The UN's Sustainable Development Goals are the roadmap for creating a more sustainable world by 2030. However, the funds available to the 195 signatory states for implementing the goals are limited. The private sector must therefore also make a contribution.
By Franziska Raff, Head Communications at LGT Capital Partners
According to experts, around $1.5 trillion is required from the private sector in order to initiate a step change toward greater sustainability. This raises the question of how investors can contribute to the implementation of the Sustainable Development Goals (SDGs) and at the same time achieve their target returns.
To make this possible, the SDGs must be «translated» into concrete investment opportunities.
Opportunities For Bond Investors
In the bond space, investors can invest according to the SDGs through green bonds and their offshoots – social, sustainable and blue bonds. This could help to further increase the popularity of these bonds. Because to date, green bonds account for only about one percent of the international bond market.
This asset class is growing quickly, however. By 2020, it is expected that green bonds totaling USD 200 billion will have been issued. Although green bonds were initially primarily issued by development banks, the range of issuers has broadened considerably. In 2018, 25 percent of these bonds were issued by government entities and government-affiliated corporations, 30 percent by financial institutions, 18 percent by companies and 9 percent by development banks. The geographic distribution of green bonds has also become more diverse in recent years.
Considerable Geographic Reach
In 2018, Europe accounted for 40 percent of global issuance, Asia Pacific for 29 percent (of which China for 19 percent) and the U.S. for 21 percent. The fact that the issuers come from 46 different countries illustrates the considerable geographic reach of this asset class. New entrants to the market, such as Iceland, Lebanon, and New Zealand, are also contributing to this greater reach.
These bonds are suited to support the SDGs because the capital raised is invested in a targeted manner in line with the SDGs. For green bonds, for example, the «target spectrum» ranges from renewable energy projects and buildings designed in an environmentally friendly manner through to sustainable transportation solutions and clean water.

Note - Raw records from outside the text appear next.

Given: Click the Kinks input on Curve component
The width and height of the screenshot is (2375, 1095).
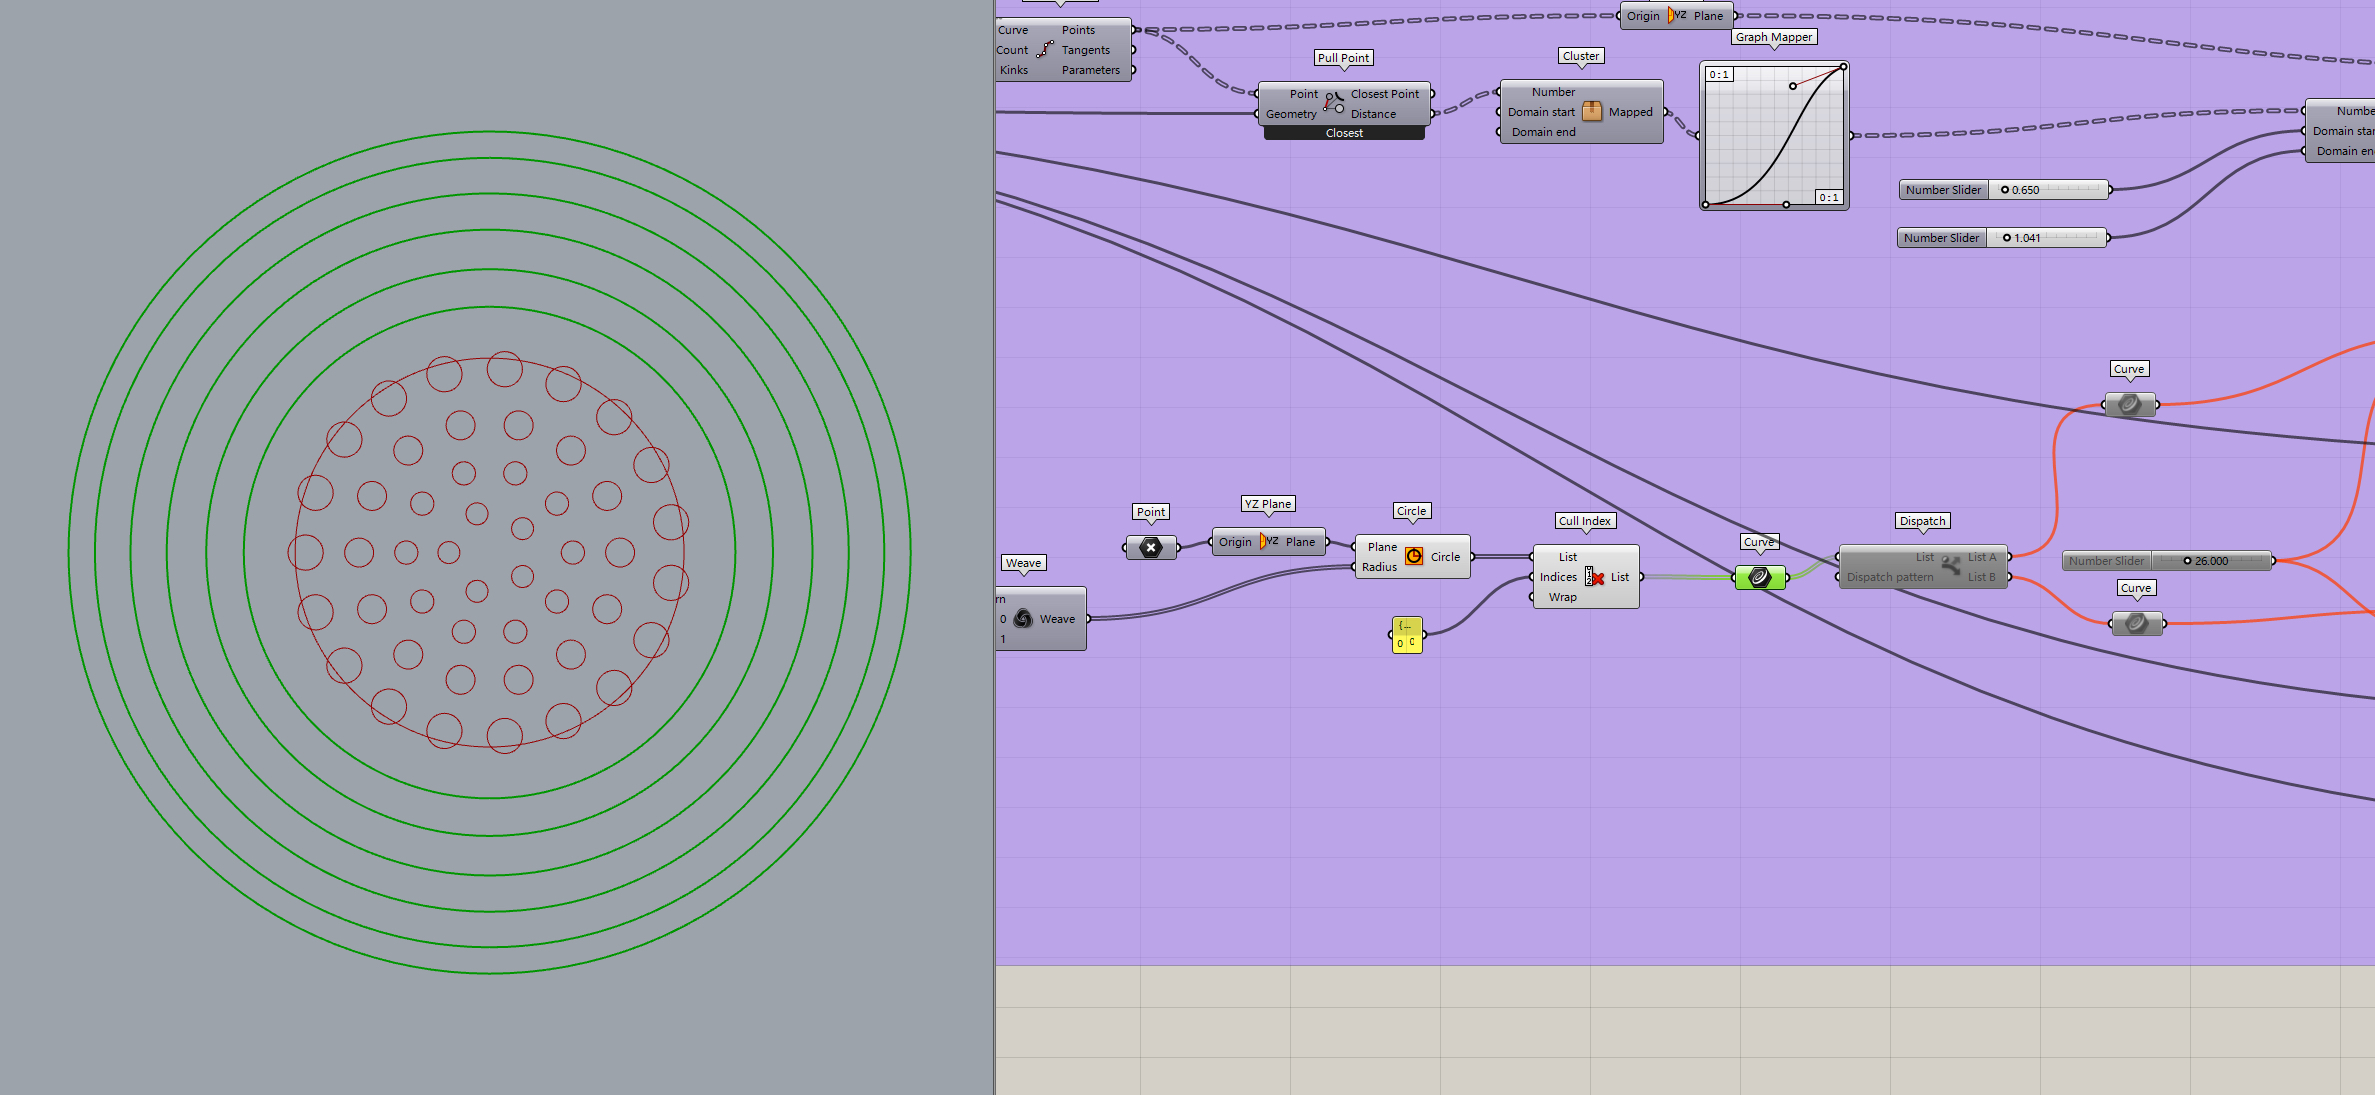Looking at the screenshot, I should click(1014, 70).
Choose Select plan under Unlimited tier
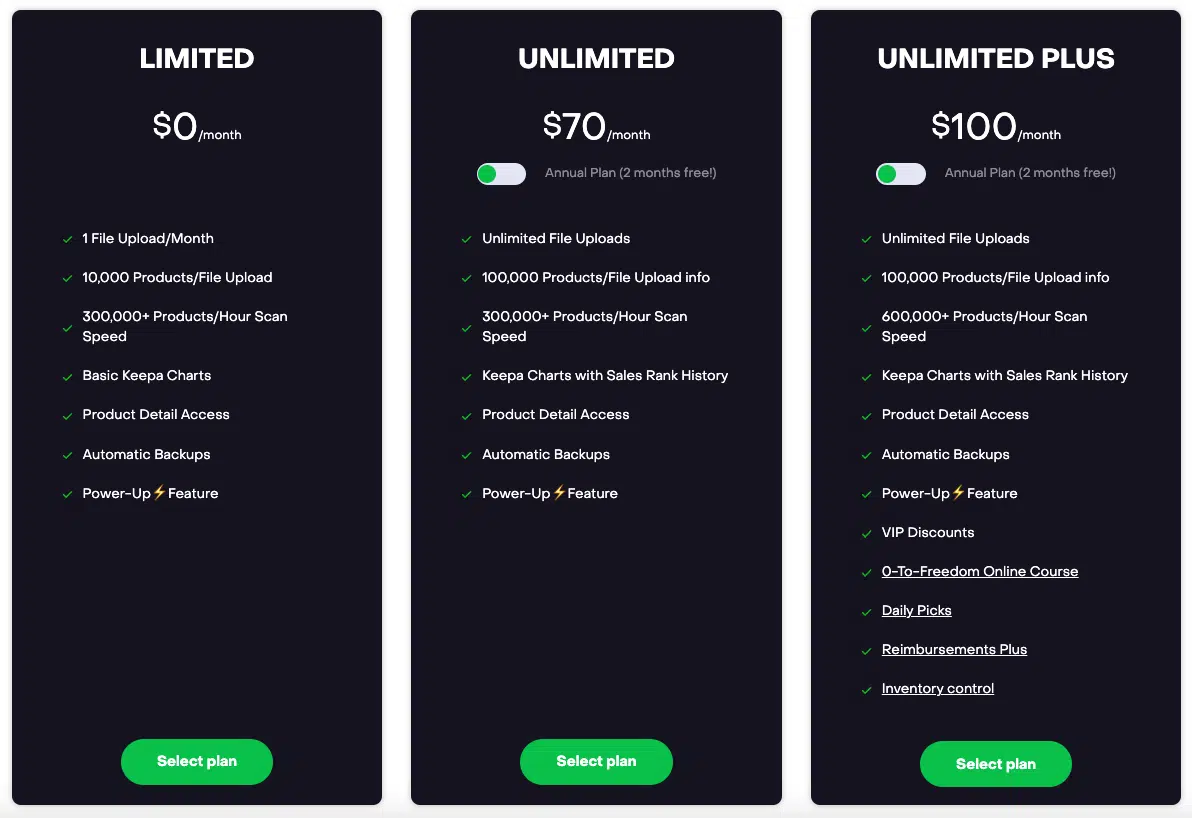This screenshot has height=818, width=1192. (596, 762)
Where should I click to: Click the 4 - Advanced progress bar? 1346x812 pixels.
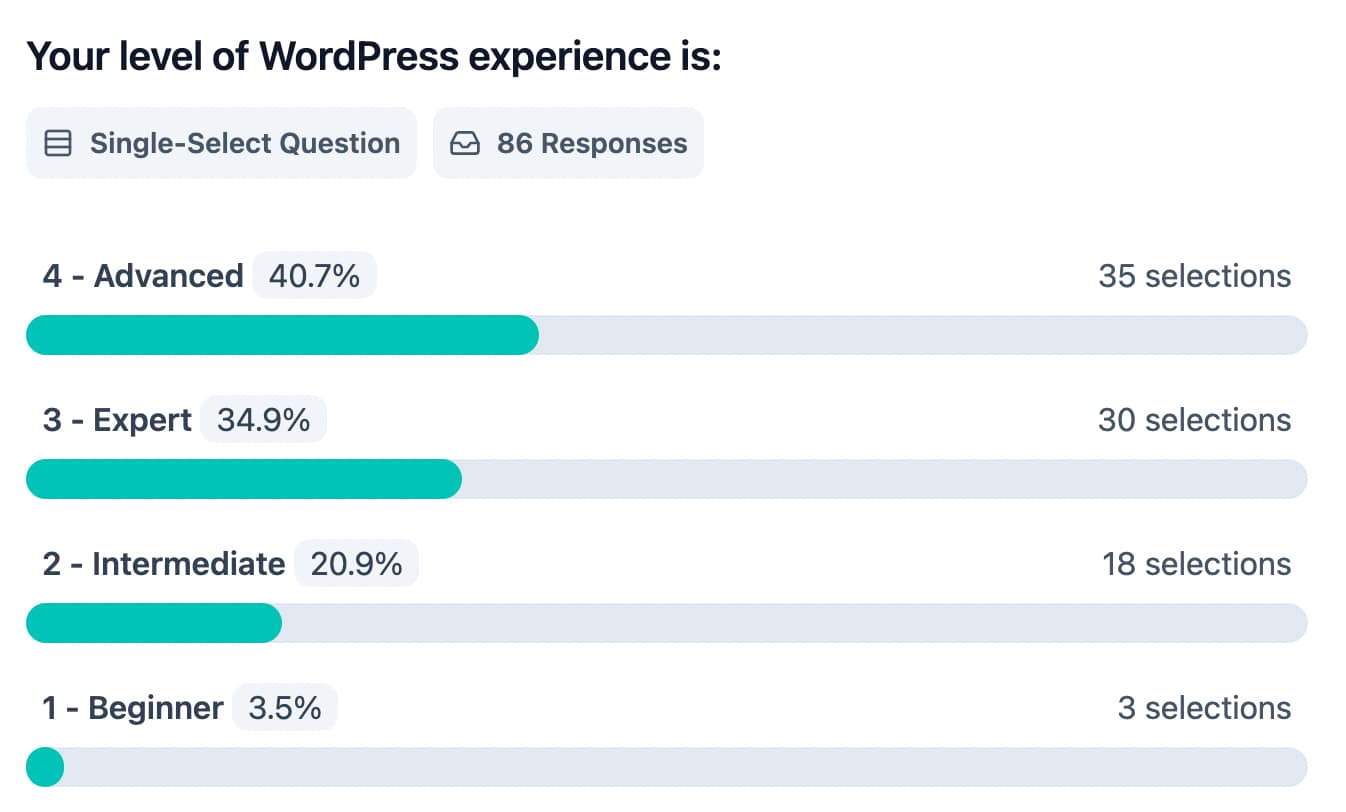(x=666, y=335)
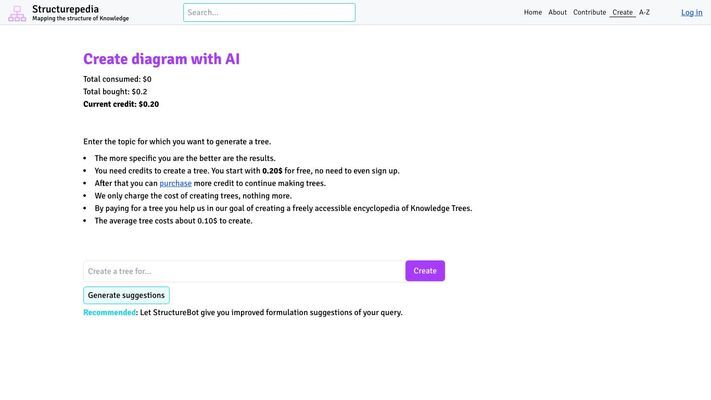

The Recent Offshoots of Green Bonds
In the last three years, new, targeted bonds have emerged that are considered offshoots of green bonds. Social bonds, for example, can serve to finance projects such as basic infrastructure, access to health care and education or affordable housing, in the same way, that green bonds support environmental projects. In 2018, $14 billion in social bonds were issued.
In the same year, sustainable bonds reached a volume of $17 billion; these fund projects with both social and environmental objectives. So-called blue bonds, which were first introduced by the World Bank, cater to a smaller niche in the market. They finance sea and ocean-related projects that aim to benefit the environment, economy, and climate. Whether social, sustainable or blue, these bonds offer investors a large selection of projects that they can support with their sustainable investment decisions.
Achieving the SDGs Through Targeted Bonds
Thanks to the approach taken for green bonds and their offshoots, they can make a significant contribution to the achievement of the SDGs. Their trajectory to date shows that substantial funds can be raised for specific environmental goals. The better the standards of transparency and reporting become in this segment, the faster inflows are likely to increase.
Initial, larger initiatives for harmonizing and increasing transparency have already been launched. For example, the EU Action Plan for Sustainable Finance, which outlines the development of a uniform classification system (taxonomy) for economic activities that can be considered environmentally sustainable. The taxonomy will enable investors to make better-informed investment decisions with regard to the intended impacts. In addition, the new taxonomy will be harmonized with the SDGs to make it possible for investors to pursue dedicated sustainable development objectives.
Even though these types of initiatives are still in their early stages, LGT Capital Partners expects green bonds and their offshoots to take on an increasingly important role in investors’ SDG-based allocation decisions.